Youth emergency room visits and hospitalizations for depression and anxiety have decreased for Illinoisans since the height of the COVID-19 pandemic, according to a report last week from researchers at Northwestern Medicine and Ann & Robert H. Lurie Children’s Hospital of Chicago. {Health News Illinois]
The study analyzed all emergency room visits and admissions from Illinois youth with a coded primary diagnosis of depression and anxiety from January 2016 to June 2023, with data collected from 232 hospitals across the state. [Health News Illinois]
Outpatient emergency room visits for depression and anxiety — where patients go home rather than be admitted to the hospital — declined the most sharply, with the rates falling to pre-2016 levels in the three-plus years since the start of the pandemic.
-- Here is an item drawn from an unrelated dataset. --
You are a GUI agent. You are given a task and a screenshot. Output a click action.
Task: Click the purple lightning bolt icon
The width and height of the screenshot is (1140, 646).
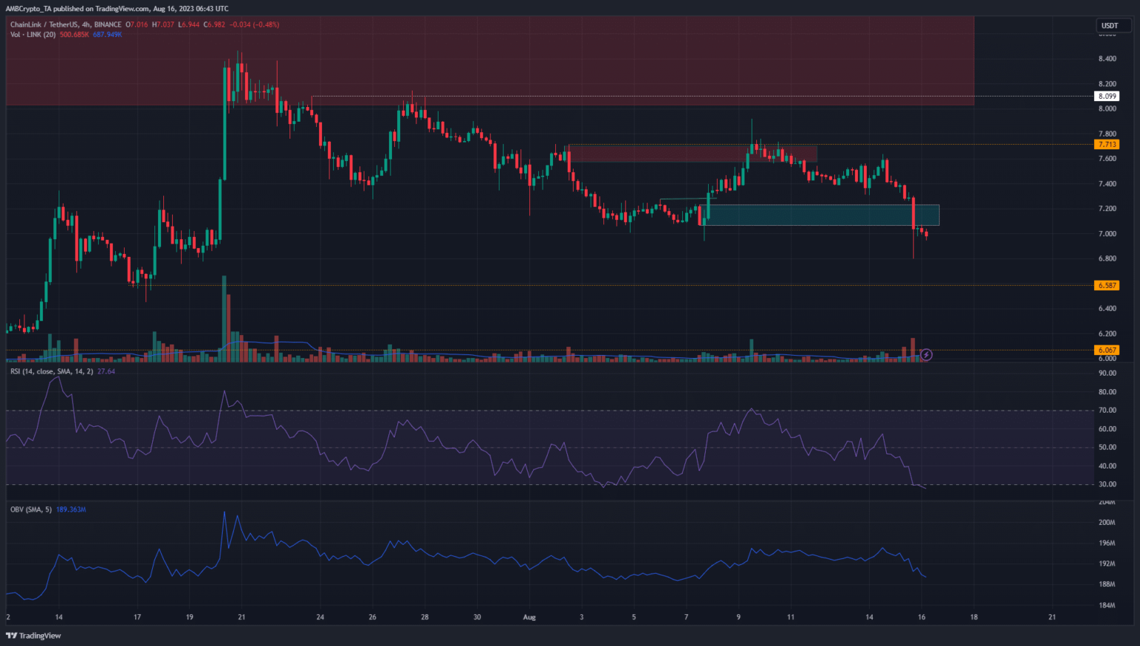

“We wanted to see if COVID exacerbated the problem or changed it in any way,” Joe Feinglass, a research professor of medicine at Northwestern and the study’s lead author, said in a statement. “And the answer was, somewhat to our surprise, that COVID actually reduced the number of emergency room visits, which was expected during the shutdown, but was sustained into 2023.”
Inpatient hospitalization rates remained constant across the study timeline, which Feinglass said indicates the youth mental health epidemic is ongoing. Along with increasing the number of psychiatric beds and therapists, more needs to be done to address early mental health interventions and the use of social media, he and his colleagues said.